From: David Hildenbrand <david@redhat.com>
To: Lisa Wang <wyihan@google.com>,
linmiaohe@huawei.com, nao.horiguchi@gmail.com,
akpm@linux-foundation.org, pbonzini@redhat.com, shuah@kernel.org,
linux-mm@kvack.org, linux-kernel@vger.kernel.org,
kvm@vger.kernel.org, linux-kselftest@vger.kernel.org
Cc: rientjes@google.com, seanjc@google.com, ackerleytng@google.com,
vannapurve@google.com, michael.roth@amd.com, jiaqiyan@google.com,
tabba@google.com, dave.hansen@linux.intel.com
Subject: Re: [RFC PATCH RESEND 1/3] mm: memory_failure: Fix MF_DELAYED handling on truncation during failure
Date: Thu, 16 Oct 2025 22:18:17 +0200 [thread overview]
Message-ID: <91dbea57-d5b0-49b7-8920-3a2d252c46b0@redhat.com> (raw)
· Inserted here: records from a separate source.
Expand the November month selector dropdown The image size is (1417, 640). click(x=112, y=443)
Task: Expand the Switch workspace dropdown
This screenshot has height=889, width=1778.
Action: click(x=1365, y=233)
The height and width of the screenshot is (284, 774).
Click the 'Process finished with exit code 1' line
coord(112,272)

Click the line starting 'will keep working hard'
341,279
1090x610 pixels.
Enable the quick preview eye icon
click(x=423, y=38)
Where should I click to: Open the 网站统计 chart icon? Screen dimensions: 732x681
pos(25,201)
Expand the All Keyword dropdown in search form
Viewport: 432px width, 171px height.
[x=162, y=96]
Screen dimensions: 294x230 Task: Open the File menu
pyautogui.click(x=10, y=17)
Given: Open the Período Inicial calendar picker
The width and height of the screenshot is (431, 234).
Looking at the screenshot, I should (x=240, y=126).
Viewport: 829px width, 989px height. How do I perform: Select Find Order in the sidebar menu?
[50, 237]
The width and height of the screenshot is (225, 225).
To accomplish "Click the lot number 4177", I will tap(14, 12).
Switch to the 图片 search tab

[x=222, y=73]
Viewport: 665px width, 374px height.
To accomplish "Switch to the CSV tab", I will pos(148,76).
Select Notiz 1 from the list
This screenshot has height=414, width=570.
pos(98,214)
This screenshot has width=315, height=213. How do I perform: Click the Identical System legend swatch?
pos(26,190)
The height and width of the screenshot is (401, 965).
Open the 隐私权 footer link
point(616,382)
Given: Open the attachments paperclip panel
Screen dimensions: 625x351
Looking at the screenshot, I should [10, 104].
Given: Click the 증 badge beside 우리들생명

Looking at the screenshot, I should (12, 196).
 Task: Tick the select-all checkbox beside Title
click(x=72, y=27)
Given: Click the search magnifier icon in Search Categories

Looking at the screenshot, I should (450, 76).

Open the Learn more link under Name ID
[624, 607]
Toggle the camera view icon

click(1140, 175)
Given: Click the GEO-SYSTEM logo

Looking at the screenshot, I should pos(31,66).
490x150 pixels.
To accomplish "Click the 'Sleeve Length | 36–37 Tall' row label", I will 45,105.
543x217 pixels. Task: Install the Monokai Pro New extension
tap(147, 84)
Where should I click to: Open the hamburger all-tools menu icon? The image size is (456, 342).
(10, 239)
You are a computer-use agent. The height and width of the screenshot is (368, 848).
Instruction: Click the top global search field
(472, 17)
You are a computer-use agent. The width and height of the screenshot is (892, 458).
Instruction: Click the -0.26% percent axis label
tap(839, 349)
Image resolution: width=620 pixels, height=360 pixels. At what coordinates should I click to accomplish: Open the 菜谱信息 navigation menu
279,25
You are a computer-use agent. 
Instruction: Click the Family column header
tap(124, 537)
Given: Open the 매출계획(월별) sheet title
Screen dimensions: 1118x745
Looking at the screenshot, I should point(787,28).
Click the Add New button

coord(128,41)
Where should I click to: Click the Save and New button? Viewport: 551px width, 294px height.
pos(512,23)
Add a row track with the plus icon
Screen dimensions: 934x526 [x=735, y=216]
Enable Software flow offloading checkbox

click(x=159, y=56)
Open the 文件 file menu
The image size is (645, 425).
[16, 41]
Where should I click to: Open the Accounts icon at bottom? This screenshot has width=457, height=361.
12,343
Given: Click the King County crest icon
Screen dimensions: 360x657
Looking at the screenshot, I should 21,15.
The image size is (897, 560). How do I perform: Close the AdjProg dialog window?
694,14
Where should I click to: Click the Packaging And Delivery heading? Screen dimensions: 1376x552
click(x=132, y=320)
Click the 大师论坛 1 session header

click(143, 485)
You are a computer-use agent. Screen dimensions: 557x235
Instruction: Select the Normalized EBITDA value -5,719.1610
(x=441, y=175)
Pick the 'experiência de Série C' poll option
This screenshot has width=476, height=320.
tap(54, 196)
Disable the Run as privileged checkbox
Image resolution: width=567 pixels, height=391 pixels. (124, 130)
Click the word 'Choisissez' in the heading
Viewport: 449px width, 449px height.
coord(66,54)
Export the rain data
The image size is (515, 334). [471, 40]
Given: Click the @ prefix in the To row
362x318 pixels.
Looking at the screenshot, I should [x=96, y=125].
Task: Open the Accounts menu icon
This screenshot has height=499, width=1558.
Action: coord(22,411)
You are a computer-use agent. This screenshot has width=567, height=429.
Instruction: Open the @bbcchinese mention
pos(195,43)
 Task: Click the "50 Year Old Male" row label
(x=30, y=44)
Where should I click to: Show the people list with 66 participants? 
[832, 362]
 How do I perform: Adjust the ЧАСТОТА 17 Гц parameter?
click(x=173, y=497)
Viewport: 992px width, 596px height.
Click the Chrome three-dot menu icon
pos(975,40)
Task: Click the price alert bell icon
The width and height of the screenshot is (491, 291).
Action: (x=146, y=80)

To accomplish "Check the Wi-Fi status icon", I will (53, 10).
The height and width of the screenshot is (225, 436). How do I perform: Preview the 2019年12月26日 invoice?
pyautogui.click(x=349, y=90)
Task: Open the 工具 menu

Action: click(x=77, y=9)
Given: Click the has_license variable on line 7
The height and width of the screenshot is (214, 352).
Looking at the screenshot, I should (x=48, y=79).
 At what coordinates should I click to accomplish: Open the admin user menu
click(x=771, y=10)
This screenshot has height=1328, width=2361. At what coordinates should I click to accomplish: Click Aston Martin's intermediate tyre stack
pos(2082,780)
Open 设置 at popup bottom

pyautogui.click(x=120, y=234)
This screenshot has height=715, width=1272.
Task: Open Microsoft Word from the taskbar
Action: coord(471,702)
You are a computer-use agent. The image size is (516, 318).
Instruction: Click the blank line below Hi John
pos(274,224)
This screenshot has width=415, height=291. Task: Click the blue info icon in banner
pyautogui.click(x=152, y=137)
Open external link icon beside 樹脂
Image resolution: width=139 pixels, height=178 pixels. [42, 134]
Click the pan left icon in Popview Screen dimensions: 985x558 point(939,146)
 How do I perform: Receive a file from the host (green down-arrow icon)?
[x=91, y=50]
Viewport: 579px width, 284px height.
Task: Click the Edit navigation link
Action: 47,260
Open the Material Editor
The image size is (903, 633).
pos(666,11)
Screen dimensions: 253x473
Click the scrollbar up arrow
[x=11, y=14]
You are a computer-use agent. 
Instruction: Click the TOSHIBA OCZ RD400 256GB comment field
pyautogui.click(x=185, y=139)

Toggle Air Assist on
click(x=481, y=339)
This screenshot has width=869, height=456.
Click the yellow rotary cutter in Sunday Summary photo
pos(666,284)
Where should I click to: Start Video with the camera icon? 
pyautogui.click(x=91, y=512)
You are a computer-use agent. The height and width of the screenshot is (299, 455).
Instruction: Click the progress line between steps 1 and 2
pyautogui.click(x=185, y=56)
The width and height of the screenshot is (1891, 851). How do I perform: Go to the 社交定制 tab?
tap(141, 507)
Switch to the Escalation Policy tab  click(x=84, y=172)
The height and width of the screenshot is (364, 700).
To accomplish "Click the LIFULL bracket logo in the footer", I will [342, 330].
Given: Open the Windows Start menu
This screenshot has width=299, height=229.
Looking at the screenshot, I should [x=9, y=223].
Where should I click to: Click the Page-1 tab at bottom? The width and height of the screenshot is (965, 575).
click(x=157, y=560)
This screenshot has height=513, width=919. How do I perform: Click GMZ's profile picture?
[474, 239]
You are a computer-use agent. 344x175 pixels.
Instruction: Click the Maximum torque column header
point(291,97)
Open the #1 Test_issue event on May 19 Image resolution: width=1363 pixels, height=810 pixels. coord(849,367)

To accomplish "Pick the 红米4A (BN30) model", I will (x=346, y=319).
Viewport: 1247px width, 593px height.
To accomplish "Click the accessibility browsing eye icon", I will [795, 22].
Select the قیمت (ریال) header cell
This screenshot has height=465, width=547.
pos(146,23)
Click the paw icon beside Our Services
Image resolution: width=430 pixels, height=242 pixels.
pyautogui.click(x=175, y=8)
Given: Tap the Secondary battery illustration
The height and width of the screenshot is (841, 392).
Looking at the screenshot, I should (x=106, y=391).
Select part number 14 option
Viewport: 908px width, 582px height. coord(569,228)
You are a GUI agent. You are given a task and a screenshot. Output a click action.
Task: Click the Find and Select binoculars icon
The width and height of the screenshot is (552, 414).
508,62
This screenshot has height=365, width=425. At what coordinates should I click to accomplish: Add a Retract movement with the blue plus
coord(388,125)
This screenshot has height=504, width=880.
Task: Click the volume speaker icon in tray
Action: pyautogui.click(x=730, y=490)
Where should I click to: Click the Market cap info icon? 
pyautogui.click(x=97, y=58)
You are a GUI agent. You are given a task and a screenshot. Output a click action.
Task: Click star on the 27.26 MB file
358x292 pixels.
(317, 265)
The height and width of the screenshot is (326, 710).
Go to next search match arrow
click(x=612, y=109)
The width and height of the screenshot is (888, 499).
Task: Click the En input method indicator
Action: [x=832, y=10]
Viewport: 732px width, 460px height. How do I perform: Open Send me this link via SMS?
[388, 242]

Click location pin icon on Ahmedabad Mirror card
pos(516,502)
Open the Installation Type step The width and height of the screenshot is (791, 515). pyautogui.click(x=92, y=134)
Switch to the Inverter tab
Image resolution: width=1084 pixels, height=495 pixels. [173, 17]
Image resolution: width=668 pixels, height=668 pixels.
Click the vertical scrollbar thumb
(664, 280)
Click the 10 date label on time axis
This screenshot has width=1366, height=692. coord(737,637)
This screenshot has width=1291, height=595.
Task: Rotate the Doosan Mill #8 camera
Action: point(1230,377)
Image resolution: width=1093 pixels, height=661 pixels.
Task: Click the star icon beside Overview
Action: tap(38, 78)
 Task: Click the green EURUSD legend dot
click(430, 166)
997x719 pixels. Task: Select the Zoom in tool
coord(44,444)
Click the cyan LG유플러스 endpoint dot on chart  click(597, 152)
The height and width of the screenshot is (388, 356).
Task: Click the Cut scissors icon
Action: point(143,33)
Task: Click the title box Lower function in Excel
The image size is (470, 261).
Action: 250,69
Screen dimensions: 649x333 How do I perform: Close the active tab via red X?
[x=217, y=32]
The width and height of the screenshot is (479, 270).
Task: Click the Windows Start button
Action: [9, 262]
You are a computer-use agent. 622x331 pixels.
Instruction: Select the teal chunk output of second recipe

In-Reply-To: <57ed0bcbcfcec6fda89d60727467d7bd621c95ab.1760551864.git.wyihan@google.com>
On 15.10.25 20:58, Lisa Wang wrote:
> The .error_remove_folio a_ops is used by different filesystems to handle
> folio truncation upon discovery of a memory failure in the memory
> associated with the given folio.
>
> Currently, MF_DELAYED is treated as an error, causing "Failed to punch
> page" to be written to the console. MF_DELAYED is then relayed to the
> caller of truncat_error_folio() as MF_FAILED. This further causes
> memory_failure() to return -EBUSY, which then always causes a SIGBUS.
>
> This is also implies that regardless of whether the thread's memory
> corruption kill policy is PR_MCE_KILL_EARLY or PR_MCE_KILL_LATE, a
> memory failure within guest_memfd memory will always cause a SIGBUS.
>
> Update truncate_error_folio() to return MF_DELAYED to the caller if the
> .error_remove_folio() callback reports MF_DELAYED.
>
> Generalize the comment: MF_DELAYED means memory failure was handled and
> some other part of memory failure will be handled later (e.g. a next
> access will result in the process being killed). Specifically for
> guest_memfd, a next access by the guest will result in an error returned
> to the userspace VMM.
>
> With delayed handling, the filemap continues to hold refcounts on the
> folio. Hence, take that into account when checking for extra refcounts
> in me_pagecache_clean(). This is aligned with the implementation in
> me_swapcache_dirty(), where, if a folio is still in the swap cache,
> extra_pins is set to true.
>
> Signed-off-by: Lisa Wang <wyihan@google.com>
> ---
> mm/memory-failure.c | 24 +++++++++++++++---------
> 1 file changed, 15 insertions(+), 9 deletions(-)
>
> diff --git a/mm/memory-failure.c b/mm/memory-failure.c
> index df6ee59527dd..77f665c16a73 100644
> --- a/mm/memory-failure.c
> +++ b/mm/memory-failure.c
> @@ -922,9 +922,11 @@ static int kill_accessing_process(struct task_struct *p, unsigned long pfn,
> * by the m-f() handler immediately.
> *
> * MF_DELAYED - The m-f() handler marks the page as PG_hwpoisoned'ed.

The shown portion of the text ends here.